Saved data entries
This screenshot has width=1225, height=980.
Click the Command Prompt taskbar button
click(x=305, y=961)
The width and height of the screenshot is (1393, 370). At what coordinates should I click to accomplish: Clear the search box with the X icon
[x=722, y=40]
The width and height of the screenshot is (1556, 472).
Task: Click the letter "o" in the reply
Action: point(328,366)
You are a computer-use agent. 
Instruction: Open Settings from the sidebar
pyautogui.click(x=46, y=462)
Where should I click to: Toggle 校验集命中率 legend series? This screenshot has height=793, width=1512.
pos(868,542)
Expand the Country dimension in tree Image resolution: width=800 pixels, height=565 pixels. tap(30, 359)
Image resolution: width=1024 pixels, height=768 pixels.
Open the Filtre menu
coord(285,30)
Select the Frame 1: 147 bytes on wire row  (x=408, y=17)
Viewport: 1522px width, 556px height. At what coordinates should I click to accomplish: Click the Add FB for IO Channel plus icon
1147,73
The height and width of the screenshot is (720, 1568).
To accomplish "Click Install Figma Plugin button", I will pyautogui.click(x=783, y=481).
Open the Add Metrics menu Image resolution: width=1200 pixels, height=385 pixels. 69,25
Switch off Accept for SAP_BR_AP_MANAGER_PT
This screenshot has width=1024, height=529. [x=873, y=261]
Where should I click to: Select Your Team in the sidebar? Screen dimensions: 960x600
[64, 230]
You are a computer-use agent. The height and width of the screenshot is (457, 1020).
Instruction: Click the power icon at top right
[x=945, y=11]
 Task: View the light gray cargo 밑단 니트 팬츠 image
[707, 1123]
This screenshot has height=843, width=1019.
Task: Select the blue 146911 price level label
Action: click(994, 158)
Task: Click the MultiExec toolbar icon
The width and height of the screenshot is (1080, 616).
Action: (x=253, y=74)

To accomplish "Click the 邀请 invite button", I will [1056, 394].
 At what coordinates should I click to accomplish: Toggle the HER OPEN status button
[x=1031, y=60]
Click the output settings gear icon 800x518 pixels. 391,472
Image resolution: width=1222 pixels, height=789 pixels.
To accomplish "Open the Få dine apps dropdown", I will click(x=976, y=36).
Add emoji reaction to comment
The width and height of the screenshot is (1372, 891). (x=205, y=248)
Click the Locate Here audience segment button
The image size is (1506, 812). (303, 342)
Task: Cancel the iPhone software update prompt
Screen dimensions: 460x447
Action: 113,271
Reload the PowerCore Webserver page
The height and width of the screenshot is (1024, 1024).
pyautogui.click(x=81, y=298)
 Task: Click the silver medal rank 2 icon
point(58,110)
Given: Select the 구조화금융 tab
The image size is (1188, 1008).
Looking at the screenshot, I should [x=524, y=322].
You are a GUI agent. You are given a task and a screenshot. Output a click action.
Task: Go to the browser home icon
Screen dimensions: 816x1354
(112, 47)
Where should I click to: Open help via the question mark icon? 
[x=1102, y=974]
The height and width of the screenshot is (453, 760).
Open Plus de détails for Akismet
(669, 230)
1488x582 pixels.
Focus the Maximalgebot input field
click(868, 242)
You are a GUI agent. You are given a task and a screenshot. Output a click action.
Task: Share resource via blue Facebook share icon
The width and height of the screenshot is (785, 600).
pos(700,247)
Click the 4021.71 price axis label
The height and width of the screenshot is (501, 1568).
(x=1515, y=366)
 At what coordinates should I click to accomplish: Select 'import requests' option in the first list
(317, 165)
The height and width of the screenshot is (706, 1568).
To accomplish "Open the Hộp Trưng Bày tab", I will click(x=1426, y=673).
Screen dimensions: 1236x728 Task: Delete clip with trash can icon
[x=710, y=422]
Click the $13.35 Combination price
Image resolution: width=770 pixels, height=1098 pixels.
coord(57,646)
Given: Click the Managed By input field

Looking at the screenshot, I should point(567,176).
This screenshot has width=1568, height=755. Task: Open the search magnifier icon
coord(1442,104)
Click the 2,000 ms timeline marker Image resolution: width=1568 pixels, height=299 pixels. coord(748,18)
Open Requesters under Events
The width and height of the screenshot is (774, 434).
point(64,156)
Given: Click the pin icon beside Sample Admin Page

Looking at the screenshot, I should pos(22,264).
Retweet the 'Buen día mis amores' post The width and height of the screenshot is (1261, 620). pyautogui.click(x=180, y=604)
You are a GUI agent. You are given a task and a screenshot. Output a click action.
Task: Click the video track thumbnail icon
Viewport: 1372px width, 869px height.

**Activity:** Using the entries above, find all lines with "will". Copy them.

**Task result:**
To accomplish "Click Install Figma Plugin button", I will pyautogui.click(x=783, y=481).
To accomplish "Click the 邀请 invite button", I will [1056, 394].
To accomplish "Open the Få dine apps dropdown", I will click(x=976, y=36).
To accomplish "Open the Hộp Trưng Bày tab", I will click(x=1426, y=673).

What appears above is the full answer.